Face à cette situation la France, par l'intermédiaire du Président de la République et du gouvernement, mais également des parlementaires, a décidé d'empêcher cette réforme d'aboutir en concertation avec d'autes pays européens.
Les parlementaires du groupe de la filière viticole ont abordé ce problème primordial au cours de la réunion du Mercredi 4 Mai.
Compte rendu de la réunion
Les droits de plantation
L'Union européenne a décidé qu'à partir de 2015, et 2018 pour les pays qui désirent les maintenir, les droits de plantation seraient supprimmés. Si une telle réforme devait aboutir, il serait possible de planter de la vigne n'importe où.
La France s'est élevée contre cette réforme qui menace son patrimoine viticole. 8 pays ont rejoint la position de la France: Allemagne, Italie, Hongrie, Autriche, Portugal, Roumanie, Chypre, Luxembourg. Mais cela ne suffit pas pour atteindre la majorité qualifiée (255 voix sur 27 pays), seule à même de nous permettre de modifier la réforme.
Dans cette bataille, l'Espagne est un pays clé qui ne s'est pas encore opposé à la libéralisation des droits de plantation. Si nous attendons jusqu'en 2012, la réforme passera. Le groupe viticole désire donc agir dès maintenant sur le plan législatif et international.
Législatif par une proposition de résolution (cf. Document ci-joint) qui devrait, dans la mesure du possible, réunir les Parlementaires de droite et de gauche.
International, en organisant une rencontre prochainement en Espagne afin de convaincre nos interlocuteurs espagnols de l'importance du maintien des droits de plantation.

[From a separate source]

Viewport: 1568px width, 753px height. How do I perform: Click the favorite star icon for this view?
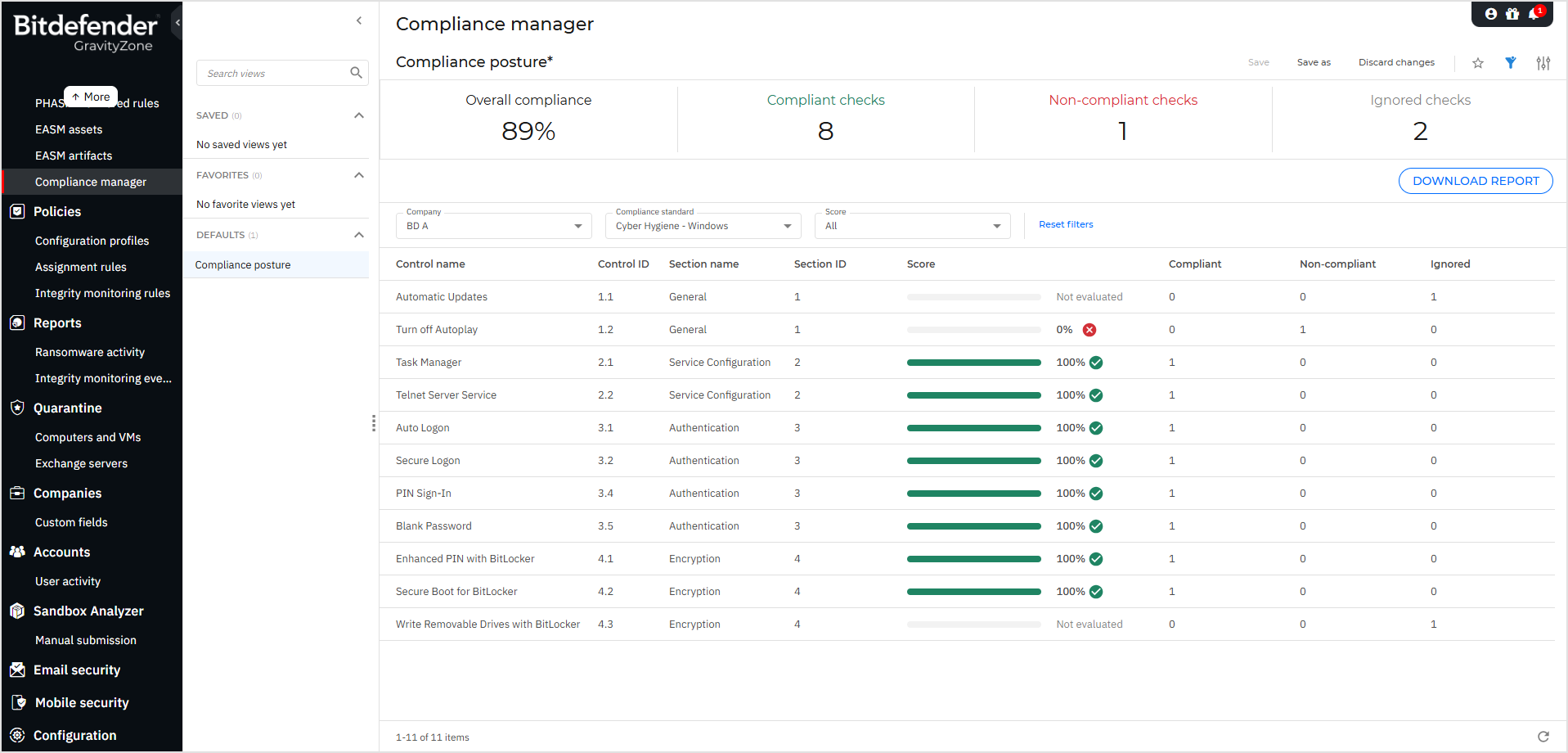(x=1478, y=62)
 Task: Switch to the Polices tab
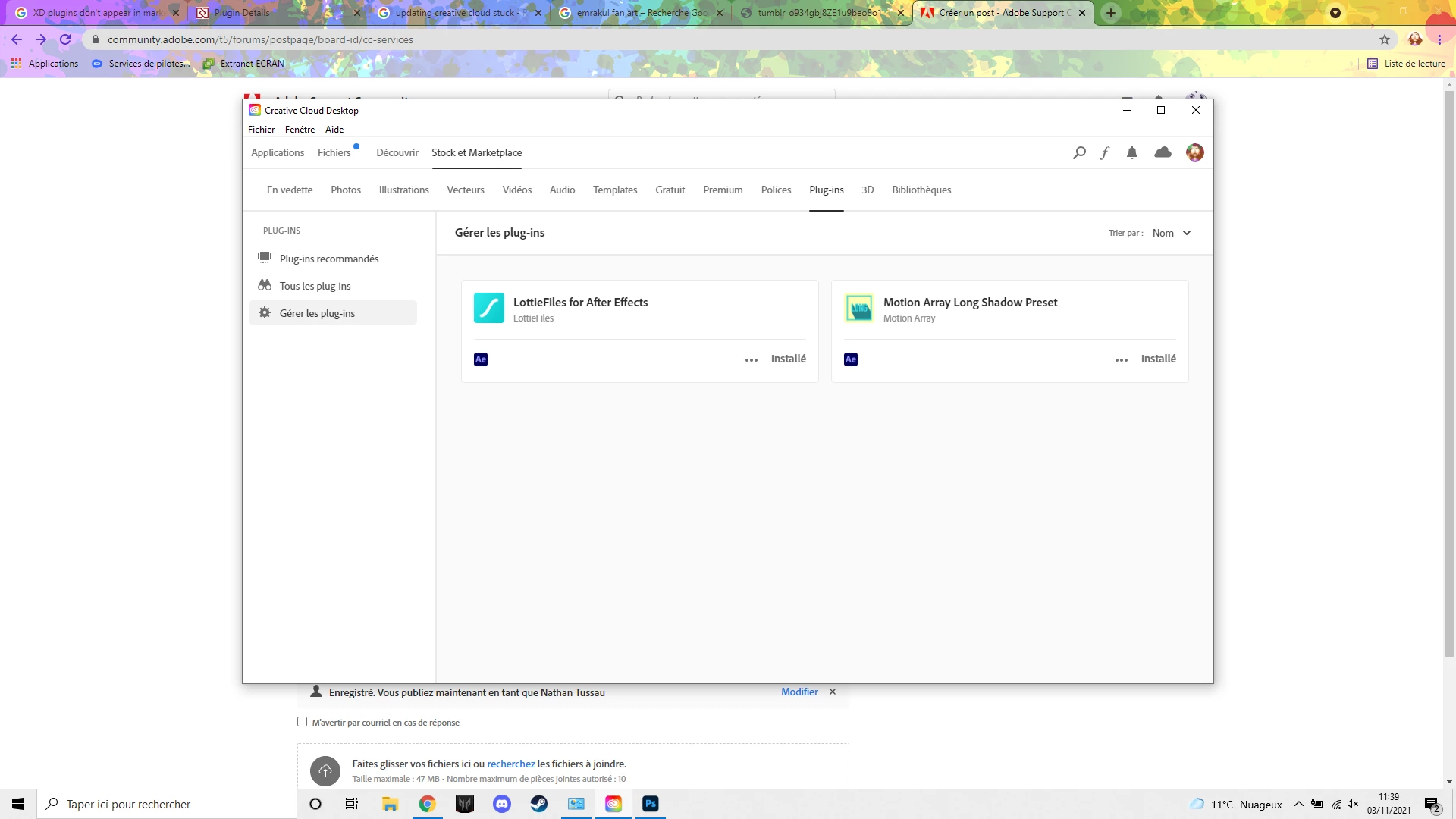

Au cours de cette réunion, les représentants de la filière viticole ont fait part de leur satisfaction de voir le dossier avancer. Toutefois, ils restent vigilants car beaucoup reste à faire pour bloquer cette mauvaise réforme. Dans ce cadre, la filière attend que les députés agissent au niveau international, règlent cette question avant la réforme de la PAC, fixent un calendrier.
Étiquettage
Une nouvelle réglementation contre le cancer obligera désormais d'indiquer sur les étiquettes les unités d'alcool. Les représentants de la filière viticole désirent que cette mesure, mise en place pour certains alcools, ne soit pas généralisée car elle réduirait le vin à sa seule qualité d'alcool et obligerait les professionnels à engager des frais supplémentaires.